Stored records

● ● ●

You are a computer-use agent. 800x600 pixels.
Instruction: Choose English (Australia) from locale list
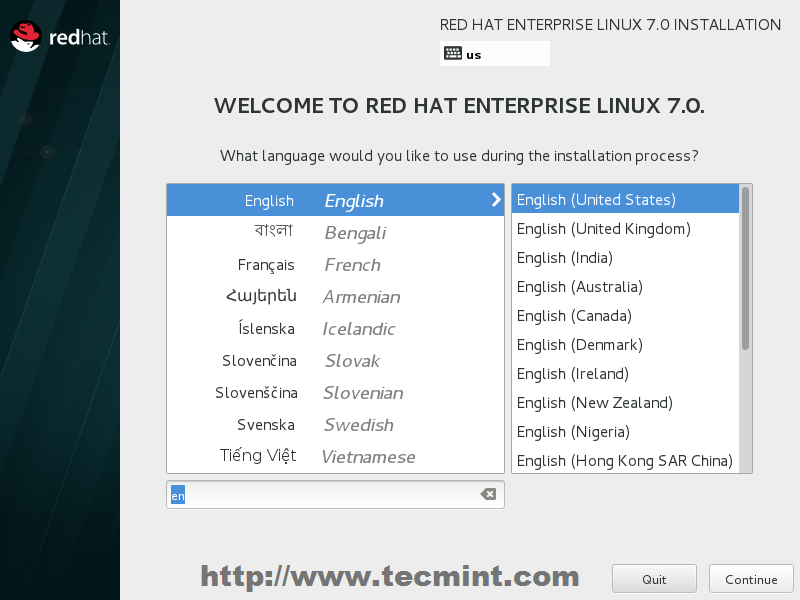click(579, 287)
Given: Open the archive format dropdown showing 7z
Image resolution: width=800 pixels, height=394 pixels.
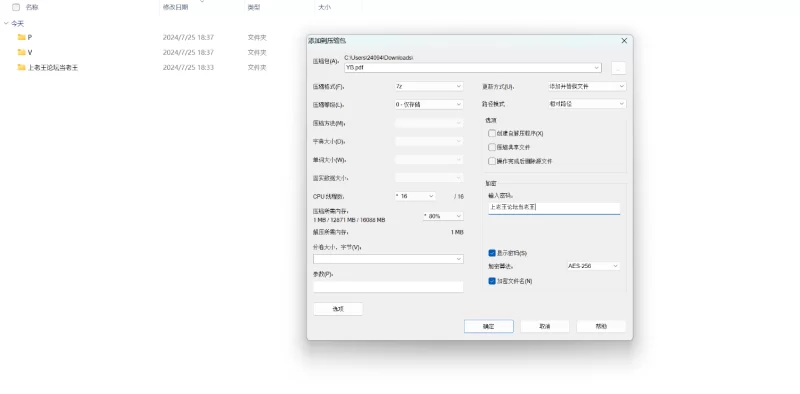Looking at the screenshot, I should point(429,87).
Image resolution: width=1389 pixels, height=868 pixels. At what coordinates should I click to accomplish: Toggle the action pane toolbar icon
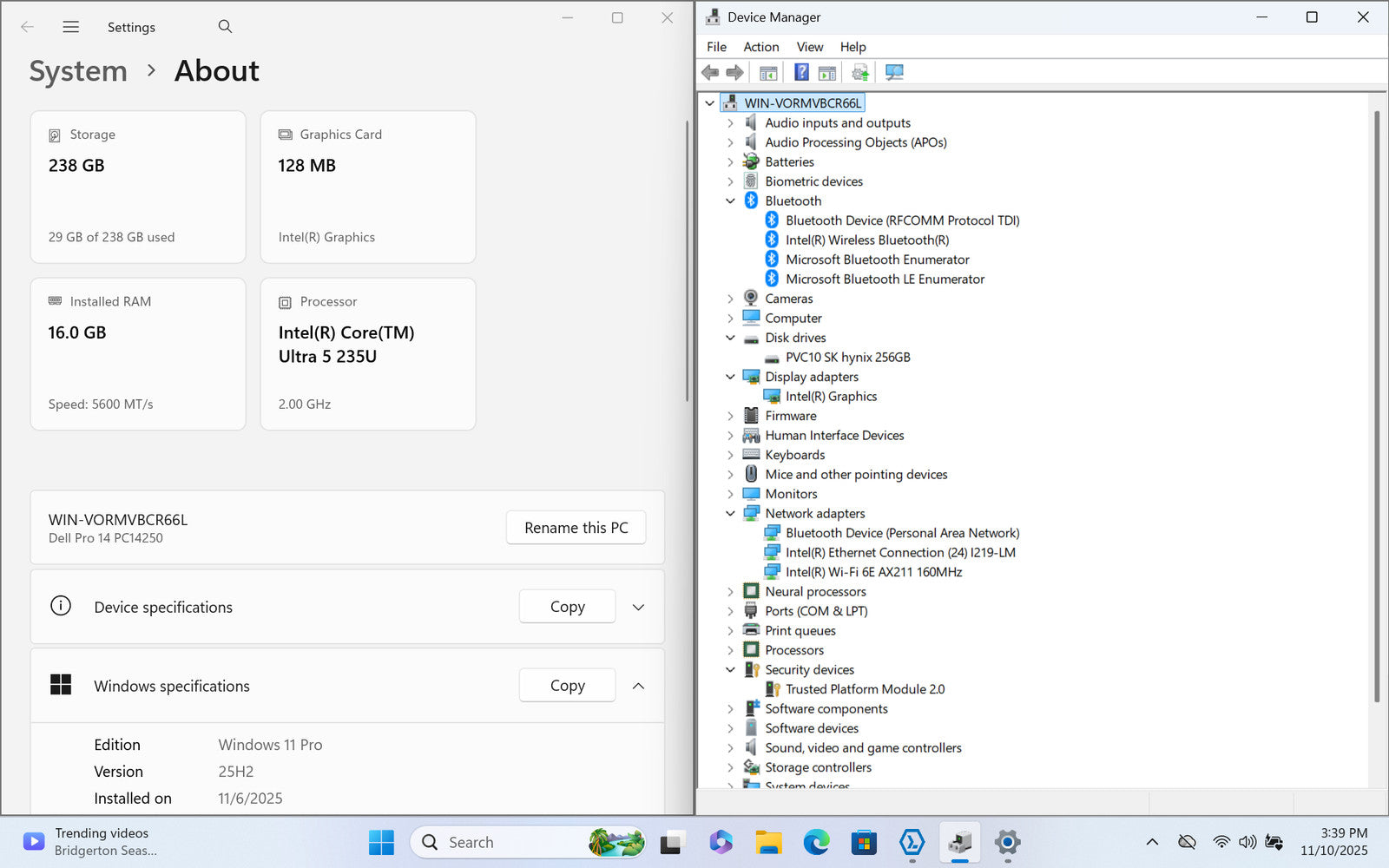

● ● ●

Requirement: Hand back the data exactly as it appears, with all pictures cut.

Written answer:
You are a computer-use agent. 800x600 pixels.
Instruction: Choose English (Australia) from locale list
click(579, 287)
Given: Open the archive format dropdown showing 7z
Image resolution: width=800 pixels, height=394 pixels.
Looking at the screenshot, I should point(429,87).
Image resolution: width=1389 pixels, height=868 pixels. At what coordinates should I click to accomplish: Toggle the action pane toolbar icon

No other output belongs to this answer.